The guests were the English comedian John Oliver, a cast member on “The Daily Show With John Stewart,” currently on hiatus because of the writers’ strike, and the New Zealand band the Clean. Encores included members of the Clean, as well as Mac McCaughan of the band Superchunk.

Yo La Tengo knows how to make music that’s inherently sentimental and close to the vest, whether whispering or screaming. Wednesday’s set had intimate songs with a keyboard (“Nowhere Near”), sweet guitar pop (“Beanbag Chair”) and built-to-last rock songs (“Deeper Into Movies,” “Upside Down”).

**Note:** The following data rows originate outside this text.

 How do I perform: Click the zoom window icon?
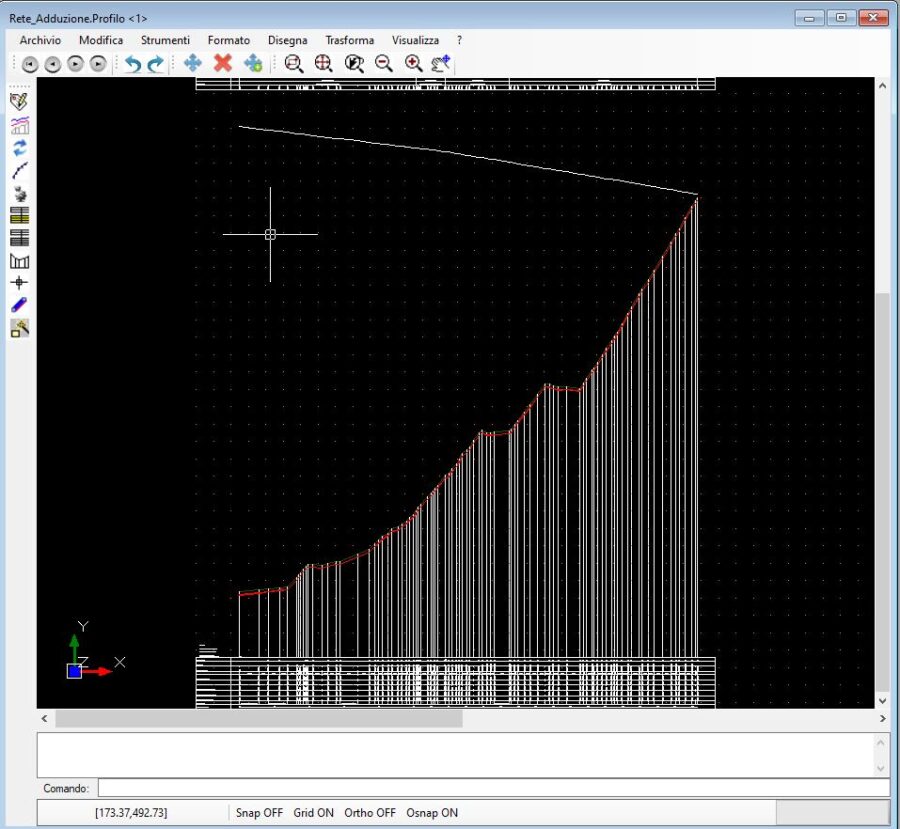pyautogui.click(x=293, y=64)
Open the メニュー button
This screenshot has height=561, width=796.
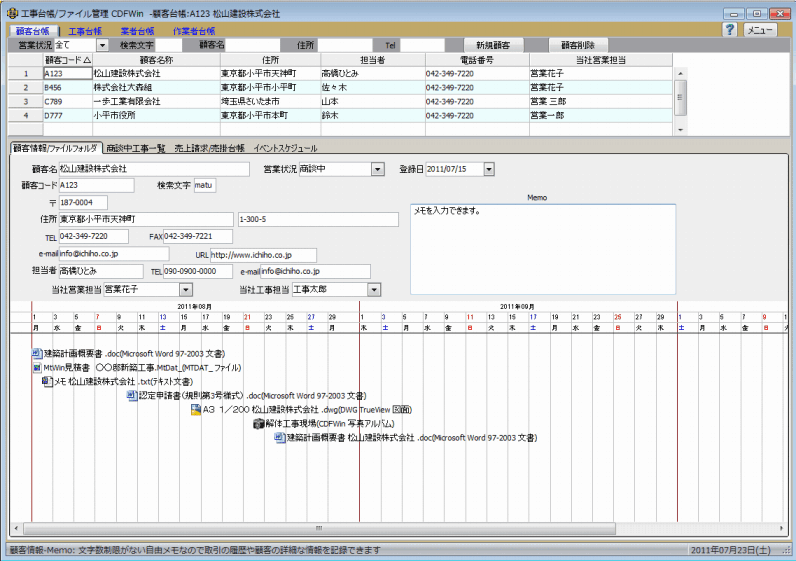tap(762, 31)
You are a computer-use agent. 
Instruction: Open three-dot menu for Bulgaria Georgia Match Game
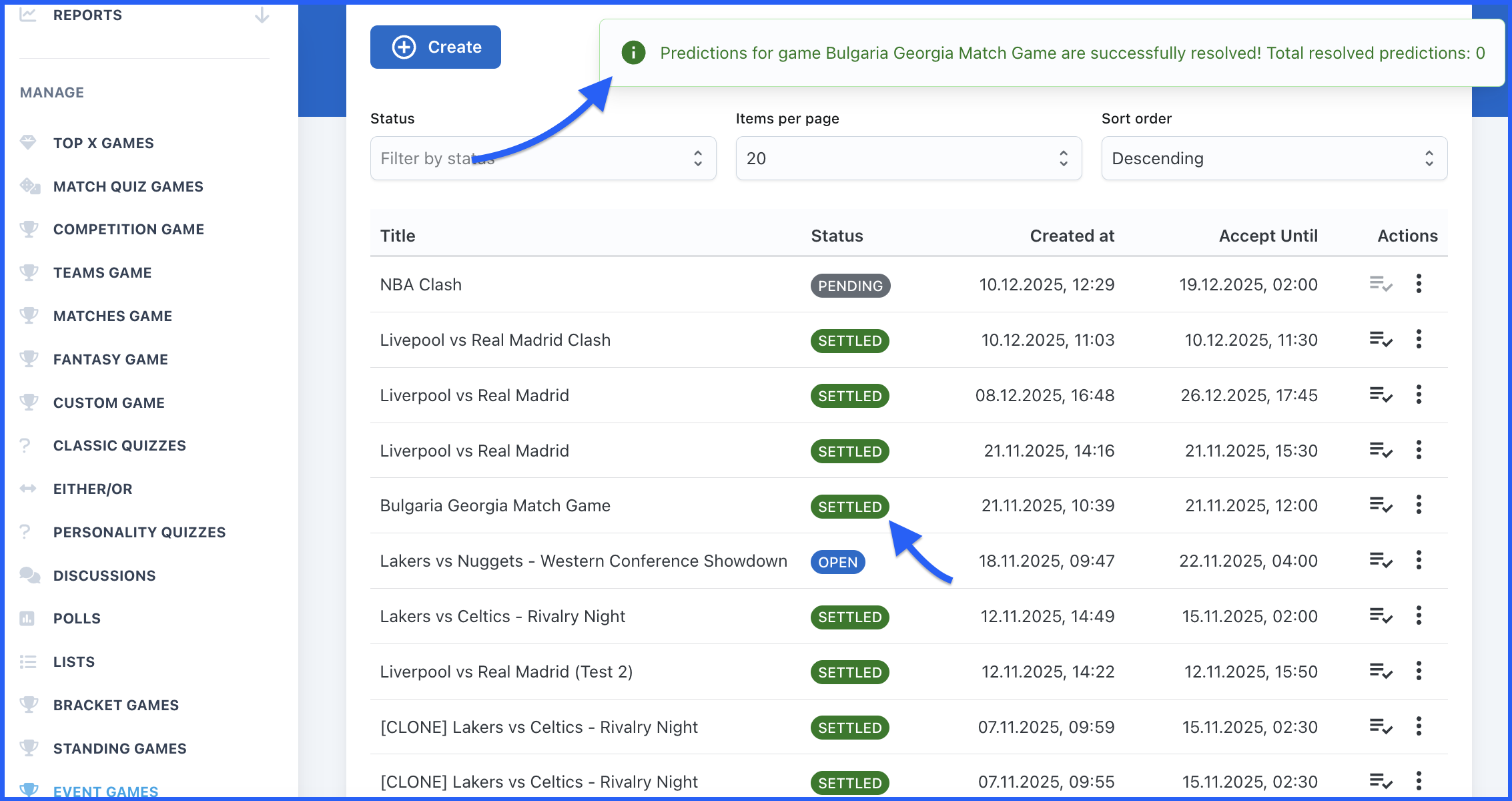click(1419, 505)
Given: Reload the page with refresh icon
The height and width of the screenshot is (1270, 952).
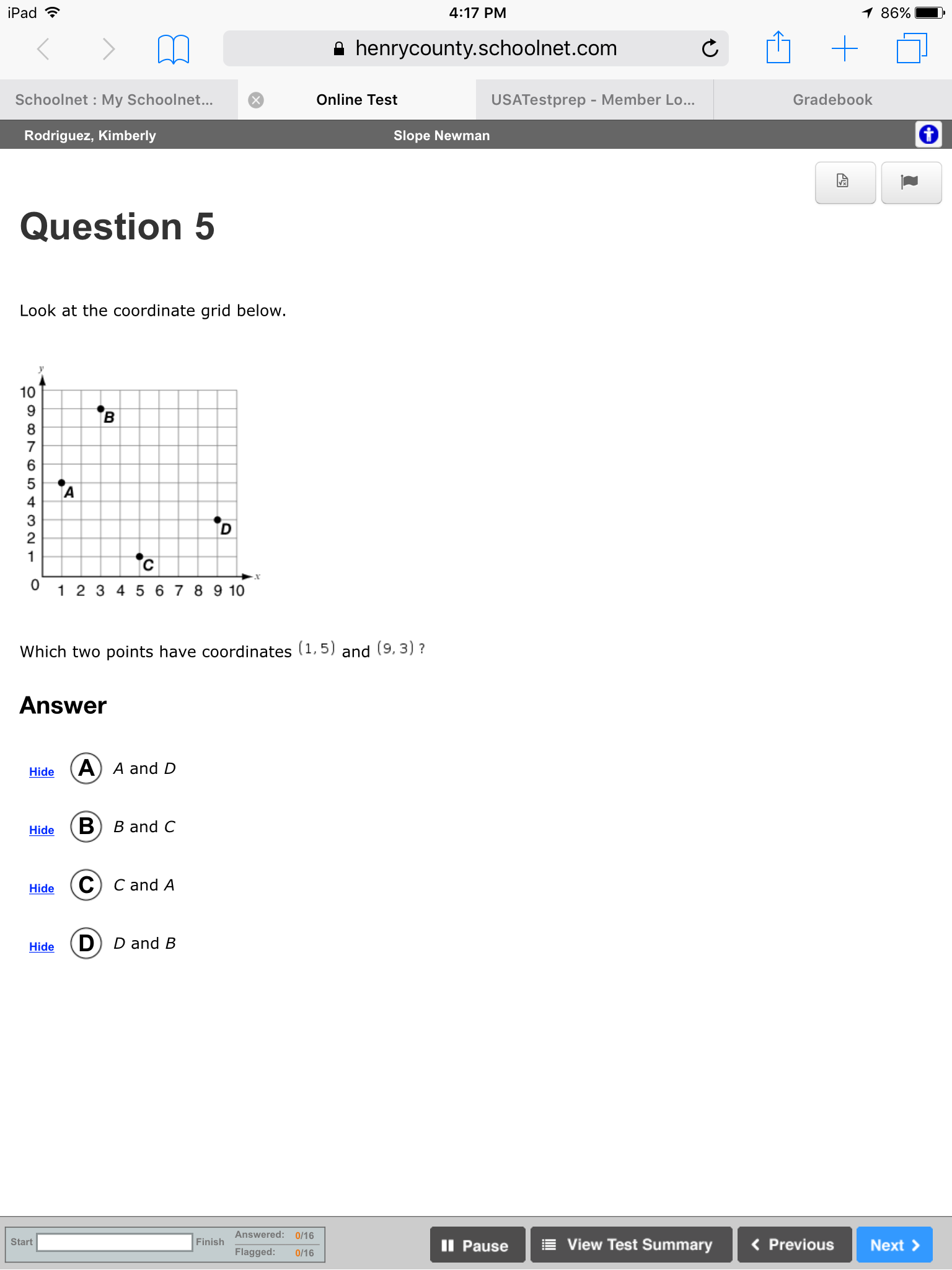Looking at the screenshot, I should [x=710, y=48].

But it also had heavy-gauge freakouts, which seemed just as careful and mindful.

After 23 years this band can pace a show brilliantly; the 90-minute set started with a soft, wordless instrumental and ended with the Beach Boys song “Little Honda,” a “Roll Over Beethoven”-style three-chord wonder fitted with a long and lavish insurrection of feedback in the middle. (Every member, even Ms. Hubley, the drummer, made violent noise on guitar for five minutes.) But then, smoothly and by degrees, they all returned to the verse of the song, and brought it home with precision.